╔══

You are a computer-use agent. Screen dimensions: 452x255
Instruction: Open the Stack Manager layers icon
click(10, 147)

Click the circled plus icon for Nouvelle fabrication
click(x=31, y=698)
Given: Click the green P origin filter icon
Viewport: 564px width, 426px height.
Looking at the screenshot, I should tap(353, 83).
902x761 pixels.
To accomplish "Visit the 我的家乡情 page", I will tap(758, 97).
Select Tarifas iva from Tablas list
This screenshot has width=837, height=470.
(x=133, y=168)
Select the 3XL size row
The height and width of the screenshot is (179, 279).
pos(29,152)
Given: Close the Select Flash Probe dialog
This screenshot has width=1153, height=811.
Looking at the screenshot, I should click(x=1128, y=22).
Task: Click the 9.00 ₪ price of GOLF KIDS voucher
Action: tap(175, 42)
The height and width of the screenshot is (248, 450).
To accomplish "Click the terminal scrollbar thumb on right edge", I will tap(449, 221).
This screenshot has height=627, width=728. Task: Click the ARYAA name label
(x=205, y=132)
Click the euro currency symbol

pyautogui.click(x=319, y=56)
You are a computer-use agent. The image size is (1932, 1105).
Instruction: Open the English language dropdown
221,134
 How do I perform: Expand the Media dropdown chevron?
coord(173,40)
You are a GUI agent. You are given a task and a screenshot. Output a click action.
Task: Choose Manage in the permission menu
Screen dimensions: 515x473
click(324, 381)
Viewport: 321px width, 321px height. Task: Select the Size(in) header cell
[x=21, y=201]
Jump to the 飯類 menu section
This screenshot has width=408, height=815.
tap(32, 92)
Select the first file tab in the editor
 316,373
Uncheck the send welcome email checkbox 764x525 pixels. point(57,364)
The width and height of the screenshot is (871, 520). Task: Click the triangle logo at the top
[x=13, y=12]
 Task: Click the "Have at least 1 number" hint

╚══

### OBJECTIVE
Convert the stretch from the start of the records through the line that contains "pos(29,152)" into a JSON list of strings, one string per line, with blank lines left out.

### OUTPUT FOR THIS EXERCISE
[
  "You are a computer-use agent. Screen dimensions: 452x255",
  "Instruction: Open the Stack Manager layers icon",
  "click(10, 147)",
  "Click the circled plus icon for Nouvelle fabrication",
  "click(x=31, y=698)",
  "Given: Click the green P origin filter icon",
  "Viewport: 564px width, 426px height.",
  "Looking at the screenshot, I should tap(353, 83).",
  "902x761 pixels.",
  "To accomplish \"Visit the 我的家乡情 page\", I will tap(758, 97).",
  "Select Tarifas iva from Tablas list",
  "This screenshot has width=837, height=470.",
  "(x=133, y=168)",
  "Select the 3XL size row",
  "The height and width of the screenshot is (179, 279).",
  "pos(29,152)"
]